Minnesota health officials have confirmed 23 more flu-related deaths, raising the season total to 27.
Health Commissioner Edward Ehlinger told reporters Thursday the state is in the midst of its most severe flu outbreak in several years, and it's putting stress on the health care system.
More than 400 people were admitted to the hospitals for laboratory-confirmed flu last week. More than 1,100 people have been hospitalized with flu symptoms across Minnesota this season. Several hospitals have restricted visitors in an attempt to protect patients and staff. Most of the deaths and hospitalizations have been people over 65.
In Minnesota, 28 long-term care facilities reported outbreaks of influenza and five schools had outbreaks of influenza-like illness last week.
State health officials noted the past few flu seasons have been quite mild, so this one appears more severe.
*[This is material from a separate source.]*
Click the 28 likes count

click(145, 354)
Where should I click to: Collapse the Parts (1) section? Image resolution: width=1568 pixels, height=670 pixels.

But the level of activity is not all that unusual.
"What is occurring has happened before," Ehlinger said. "This is what influenza looks like, this is what it can do. ... We never know at the beginning of a flu season what it's going to look like."
Department data show that Minnesota recorded 67 flu-related deaths and more than 1,800 hospitalizations during the 2009-2010 season, 70 deaths and more than 970 hospitalizations in the 2010-2011 season, and 33 deaths and more than 550 hospitalizations in the 2011-2012 season.
Ehlinger urges Minnesotans who have not been vaccinated against the flu to do so. It's not too late to get a flu shot, he said, but the sooner people who need them get them the better. The vaccine isn't 100 percent effective for everyone who gets it, but he said it is the best defense available against the flu.
Ehlinger also says that people who are sick with flu symptoms can help blunt the outbreak by staying home from work or school.
Flu activity is hitting hard around the U.S, with most states classifying it as widespread.